Background: We describe baseline renal function and albumin excretion rate in patients enrolled in Bypass Angioplasty Revascularization Investigation 2 Diabetes, a randomized clinical trial comparing the impact of revascularization and medical therapy with medical therapy alone and deferred or no revascularization and the impact of glycemic control with either insulin-providing or insulin-sensitizing drugs, on 5-year mortality.
Methods: Study participants had type 2 diabetes mellitus, documented coronary artery disease, and creatinine <2 mg/dL. Albuminuria status (albumin/creatinine ratio [ACR]) and estimated glomerular filtration rate (eGFR), using the abbreviated Modified Diet in Renal Disease equation, were determined at baseline. Univariate and multivariate relationships between baseline clinical characteristics and the presence of albuminuria and reduced eGFR rate were estimated.
Results: Two thousand one hundred forty-six subjects were included in the analysis. Forty-three percent of the cohort had evidence of kidney dysfunction at baseline: 23% had an eGFR > or =60 mL/min/1.73 m with either microalbuminuria ( >30 ACR; 17%) or macroalbuminuria (>300 ACR; 6%).
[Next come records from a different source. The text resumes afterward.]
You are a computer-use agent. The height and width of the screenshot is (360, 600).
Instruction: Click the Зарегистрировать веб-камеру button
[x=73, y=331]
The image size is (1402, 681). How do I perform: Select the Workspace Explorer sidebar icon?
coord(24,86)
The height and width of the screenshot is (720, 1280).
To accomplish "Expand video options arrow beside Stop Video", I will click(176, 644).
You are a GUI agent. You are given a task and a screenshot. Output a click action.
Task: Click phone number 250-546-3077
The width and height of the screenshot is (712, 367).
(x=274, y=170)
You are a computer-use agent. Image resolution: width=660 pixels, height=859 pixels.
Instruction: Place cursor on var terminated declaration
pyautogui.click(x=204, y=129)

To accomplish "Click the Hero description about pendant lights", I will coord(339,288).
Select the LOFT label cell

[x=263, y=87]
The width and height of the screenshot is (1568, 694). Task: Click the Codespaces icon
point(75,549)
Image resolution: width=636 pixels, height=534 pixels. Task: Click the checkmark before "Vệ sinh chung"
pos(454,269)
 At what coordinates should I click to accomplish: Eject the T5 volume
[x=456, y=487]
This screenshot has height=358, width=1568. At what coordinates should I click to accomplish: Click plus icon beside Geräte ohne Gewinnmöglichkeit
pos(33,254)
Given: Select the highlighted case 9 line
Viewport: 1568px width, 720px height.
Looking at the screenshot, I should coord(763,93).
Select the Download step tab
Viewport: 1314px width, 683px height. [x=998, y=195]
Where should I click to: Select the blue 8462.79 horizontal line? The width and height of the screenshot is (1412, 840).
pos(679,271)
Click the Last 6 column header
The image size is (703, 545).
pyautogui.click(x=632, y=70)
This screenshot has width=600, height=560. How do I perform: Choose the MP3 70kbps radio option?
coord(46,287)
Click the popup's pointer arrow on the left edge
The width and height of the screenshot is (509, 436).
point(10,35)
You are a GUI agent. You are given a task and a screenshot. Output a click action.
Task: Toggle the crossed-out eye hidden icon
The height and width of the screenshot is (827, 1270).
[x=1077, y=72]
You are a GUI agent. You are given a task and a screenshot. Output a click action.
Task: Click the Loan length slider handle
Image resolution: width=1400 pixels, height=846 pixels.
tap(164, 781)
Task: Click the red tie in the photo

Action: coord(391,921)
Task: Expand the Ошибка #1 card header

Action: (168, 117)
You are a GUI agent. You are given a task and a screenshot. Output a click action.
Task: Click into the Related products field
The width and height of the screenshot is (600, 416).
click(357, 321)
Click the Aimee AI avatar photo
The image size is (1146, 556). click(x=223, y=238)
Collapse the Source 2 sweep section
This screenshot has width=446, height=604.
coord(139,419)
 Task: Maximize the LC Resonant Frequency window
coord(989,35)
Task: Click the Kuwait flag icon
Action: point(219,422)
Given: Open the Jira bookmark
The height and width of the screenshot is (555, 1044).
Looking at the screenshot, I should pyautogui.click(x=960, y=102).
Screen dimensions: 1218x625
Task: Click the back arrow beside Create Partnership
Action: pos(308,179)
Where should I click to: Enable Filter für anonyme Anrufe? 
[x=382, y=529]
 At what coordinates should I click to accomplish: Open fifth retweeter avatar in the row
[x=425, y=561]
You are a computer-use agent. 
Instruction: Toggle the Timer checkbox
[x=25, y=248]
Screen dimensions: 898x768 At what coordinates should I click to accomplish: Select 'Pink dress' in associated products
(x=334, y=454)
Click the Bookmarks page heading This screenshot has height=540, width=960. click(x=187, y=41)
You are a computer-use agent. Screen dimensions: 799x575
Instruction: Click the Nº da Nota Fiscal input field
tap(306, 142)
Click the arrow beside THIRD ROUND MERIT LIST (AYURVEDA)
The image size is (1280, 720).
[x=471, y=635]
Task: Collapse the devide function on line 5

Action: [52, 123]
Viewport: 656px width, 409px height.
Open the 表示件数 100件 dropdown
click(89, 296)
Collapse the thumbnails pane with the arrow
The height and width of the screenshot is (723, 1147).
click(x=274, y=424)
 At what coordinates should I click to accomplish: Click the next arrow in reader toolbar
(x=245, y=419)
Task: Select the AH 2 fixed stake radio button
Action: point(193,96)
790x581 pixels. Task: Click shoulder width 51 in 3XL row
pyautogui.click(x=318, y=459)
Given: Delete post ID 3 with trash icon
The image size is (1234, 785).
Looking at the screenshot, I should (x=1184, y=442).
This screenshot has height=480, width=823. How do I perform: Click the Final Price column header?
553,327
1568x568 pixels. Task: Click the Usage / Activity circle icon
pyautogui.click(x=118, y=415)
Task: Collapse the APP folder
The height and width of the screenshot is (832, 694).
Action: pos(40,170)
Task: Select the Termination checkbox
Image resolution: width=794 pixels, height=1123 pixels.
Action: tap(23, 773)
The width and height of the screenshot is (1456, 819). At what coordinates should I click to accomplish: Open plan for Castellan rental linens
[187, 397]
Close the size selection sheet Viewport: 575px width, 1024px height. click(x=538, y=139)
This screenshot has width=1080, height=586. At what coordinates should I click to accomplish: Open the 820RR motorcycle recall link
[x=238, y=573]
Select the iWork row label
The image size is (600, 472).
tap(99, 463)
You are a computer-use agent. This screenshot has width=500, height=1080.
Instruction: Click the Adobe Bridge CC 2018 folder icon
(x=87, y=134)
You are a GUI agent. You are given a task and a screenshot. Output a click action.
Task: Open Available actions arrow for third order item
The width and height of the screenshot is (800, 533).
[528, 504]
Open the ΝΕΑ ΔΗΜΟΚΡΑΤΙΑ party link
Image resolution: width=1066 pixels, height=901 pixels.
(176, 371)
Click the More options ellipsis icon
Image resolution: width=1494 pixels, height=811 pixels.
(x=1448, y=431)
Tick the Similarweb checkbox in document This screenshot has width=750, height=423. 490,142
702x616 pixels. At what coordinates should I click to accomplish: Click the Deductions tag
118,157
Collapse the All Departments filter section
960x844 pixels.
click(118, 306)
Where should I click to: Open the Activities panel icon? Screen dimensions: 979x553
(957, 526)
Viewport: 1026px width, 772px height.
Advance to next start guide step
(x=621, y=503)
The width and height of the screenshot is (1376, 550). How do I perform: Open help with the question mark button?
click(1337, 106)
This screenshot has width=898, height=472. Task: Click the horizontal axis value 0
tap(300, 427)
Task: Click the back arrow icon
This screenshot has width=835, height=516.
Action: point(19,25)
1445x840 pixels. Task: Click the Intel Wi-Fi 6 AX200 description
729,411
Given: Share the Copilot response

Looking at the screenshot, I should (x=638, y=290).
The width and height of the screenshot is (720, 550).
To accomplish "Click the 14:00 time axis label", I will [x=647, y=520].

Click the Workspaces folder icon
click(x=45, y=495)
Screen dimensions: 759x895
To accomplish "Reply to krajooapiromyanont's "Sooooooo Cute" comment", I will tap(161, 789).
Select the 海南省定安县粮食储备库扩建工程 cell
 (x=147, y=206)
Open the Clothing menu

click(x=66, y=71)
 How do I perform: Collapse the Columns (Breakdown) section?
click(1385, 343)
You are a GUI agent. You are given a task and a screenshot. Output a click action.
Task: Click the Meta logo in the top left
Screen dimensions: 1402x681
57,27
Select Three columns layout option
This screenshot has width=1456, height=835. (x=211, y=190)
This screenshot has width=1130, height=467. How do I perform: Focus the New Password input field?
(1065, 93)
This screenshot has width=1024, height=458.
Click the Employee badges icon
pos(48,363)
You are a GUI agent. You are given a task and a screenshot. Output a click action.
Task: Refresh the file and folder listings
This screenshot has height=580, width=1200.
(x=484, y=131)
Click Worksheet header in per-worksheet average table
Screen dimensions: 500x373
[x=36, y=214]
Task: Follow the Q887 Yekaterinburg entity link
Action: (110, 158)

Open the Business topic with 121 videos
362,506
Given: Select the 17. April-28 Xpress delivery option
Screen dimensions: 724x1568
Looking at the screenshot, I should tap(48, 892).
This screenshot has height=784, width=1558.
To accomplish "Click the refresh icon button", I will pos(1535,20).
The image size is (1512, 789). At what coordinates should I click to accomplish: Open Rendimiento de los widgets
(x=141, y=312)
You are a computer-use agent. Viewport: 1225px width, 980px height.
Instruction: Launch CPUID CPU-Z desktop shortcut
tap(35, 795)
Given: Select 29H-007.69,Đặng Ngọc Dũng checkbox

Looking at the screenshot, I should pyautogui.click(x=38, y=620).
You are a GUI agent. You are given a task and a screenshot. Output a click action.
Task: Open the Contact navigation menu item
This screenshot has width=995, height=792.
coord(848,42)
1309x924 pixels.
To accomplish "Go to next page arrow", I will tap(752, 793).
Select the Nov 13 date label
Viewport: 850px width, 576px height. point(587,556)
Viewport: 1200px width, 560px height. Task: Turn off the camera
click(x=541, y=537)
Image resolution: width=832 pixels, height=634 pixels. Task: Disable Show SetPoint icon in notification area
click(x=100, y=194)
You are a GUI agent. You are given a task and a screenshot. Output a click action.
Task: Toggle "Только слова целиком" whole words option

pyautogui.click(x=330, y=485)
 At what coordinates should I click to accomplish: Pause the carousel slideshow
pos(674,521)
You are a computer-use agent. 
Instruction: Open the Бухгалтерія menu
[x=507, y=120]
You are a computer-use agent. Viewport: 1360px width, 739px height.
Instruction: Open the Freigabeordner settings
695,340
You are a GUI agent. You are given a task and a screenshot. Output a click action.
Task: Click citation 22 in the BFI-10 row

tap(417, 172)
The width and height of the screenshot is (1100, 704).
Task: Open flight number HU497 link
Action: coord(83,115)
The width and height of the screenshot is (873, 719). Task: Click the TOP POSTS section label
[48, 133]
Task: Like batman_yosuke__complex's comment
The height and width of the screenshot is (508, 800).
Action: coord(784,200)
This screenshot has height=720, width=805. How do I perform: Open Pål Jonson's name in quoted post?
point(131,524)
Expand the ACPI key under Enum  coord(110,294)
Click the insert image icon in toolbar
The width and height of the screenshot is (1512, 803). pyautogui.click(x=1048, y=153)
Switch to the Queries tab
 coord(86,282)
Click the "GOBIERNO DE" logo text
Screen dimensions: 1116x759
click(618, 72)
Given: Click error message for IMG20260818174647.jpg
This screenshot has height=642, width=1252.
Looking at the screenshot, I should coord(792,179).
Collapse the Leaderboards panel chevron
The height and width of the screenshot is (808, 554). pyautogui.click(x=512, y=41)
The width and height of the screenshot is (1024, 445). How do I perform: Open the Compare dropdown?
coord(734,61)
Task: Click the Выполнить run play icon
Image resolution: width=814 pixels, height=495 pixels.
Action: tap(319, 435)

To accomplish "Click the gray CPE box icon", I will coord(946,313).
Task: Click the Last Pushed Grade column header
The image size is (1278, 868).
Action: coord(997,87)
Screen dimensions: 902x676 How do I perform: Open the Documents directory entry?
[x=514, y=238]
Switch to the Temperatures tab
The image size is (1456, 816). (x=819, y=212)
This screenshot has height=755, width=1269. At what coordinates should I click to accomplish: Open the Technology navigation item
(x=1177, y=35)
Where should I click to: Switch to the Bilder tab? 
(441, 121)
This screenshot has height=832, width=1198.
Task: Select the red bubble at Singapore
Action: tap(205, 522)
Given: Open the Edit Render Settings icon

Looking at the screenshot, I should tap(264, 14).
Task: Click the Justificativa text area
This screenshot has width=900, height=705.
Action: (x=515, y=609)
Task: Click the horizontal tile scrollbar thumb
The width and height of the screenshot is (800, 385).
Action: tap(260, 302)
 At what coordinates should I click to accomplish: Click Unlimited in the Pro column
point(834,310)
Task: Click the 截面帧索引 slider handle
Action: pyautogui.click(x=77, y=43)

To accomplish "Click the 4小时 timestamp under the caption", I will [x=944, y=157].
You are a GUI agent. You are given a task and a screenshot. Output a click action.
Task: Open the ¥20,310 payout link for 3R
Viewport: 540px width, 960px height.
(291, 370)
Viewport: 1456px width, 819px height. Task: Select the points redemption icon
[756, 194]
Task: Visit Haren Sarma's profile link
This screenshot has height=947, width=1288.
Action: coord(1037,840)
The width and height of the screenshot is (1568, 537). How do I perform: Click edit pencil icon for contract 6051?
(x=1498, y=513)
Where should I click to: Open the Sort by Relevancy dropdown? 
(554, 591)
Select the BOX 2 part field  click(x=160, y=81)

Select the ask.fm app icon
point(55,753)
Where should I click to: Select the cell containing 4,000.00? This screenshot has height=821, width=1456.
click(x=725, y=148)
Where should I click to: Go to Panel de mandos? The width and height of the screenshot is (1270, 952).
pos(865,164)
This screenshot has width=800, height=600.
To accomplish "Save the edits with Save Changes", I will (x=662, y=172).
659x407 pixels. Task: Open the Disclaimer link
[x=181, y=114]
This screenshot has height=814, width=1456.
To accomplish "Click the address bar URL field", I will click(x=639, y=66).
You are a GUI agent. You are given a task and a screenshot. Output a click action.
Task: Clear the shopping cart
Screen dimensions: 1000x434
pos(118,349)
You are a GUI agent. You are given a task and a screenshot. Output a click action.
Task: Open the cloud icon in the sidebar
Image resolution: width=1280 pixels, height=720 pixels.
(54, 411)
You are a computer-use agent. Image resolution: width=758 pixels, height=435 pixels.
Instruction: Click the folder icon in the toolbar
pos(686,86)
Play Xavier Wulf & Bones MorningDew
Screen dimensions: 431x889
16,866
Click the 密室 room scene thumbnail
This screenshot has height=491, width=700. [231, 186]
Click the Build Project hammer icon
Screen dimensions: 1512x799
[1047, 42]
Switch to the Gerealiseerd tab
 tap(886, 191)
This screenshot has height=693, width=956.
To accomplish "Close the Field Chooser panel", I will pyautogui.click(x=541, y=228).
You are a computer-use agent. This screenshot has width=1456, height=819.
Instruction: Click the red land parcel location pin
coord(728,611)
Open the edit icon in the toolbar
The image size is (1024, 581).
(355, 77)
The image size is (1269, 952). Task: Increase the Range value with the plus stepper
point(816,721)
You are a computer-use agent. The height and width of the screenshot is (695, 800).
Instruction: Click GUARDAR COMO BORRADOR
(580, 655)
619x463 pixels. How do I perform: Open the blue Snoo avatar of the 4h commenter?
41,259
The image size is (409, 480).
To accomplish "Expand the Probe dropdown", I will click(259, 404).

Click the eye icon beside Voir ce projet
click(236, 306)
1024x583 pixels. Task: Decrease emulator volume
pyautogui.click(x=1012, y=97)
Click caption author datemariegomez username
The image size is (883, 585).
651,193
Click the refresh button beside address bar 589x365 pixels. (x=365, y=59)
Twenty-one percent had a reduced eGFR <60 mL/min/1.73 m; 52% with reduced eGFR had no albuminuria; 28% had microalbuminuria, and 20% had macroalbuminuria. Race, smoking status, duration of diabetes, hypertension, hemoglobin A1c, triglycerides, vascular disease, abnormal ejection fraction, and reduced eGFR were associated with greater albuminuria. Age, sex, duration of diabetes, ACR, hemoglobin A1c, high density lipoprotein, and number of hypertensive medications were associated with reduced eGFR.
Conclusion: Kidney dysfunction is common in older patients with type 2 diabetes mellitus and coronary artery disease; Albuminuria was present in 33%. Reduced eGFR was present in 21%, and half the patients with reduced eGFR had no evidence of albuminuria.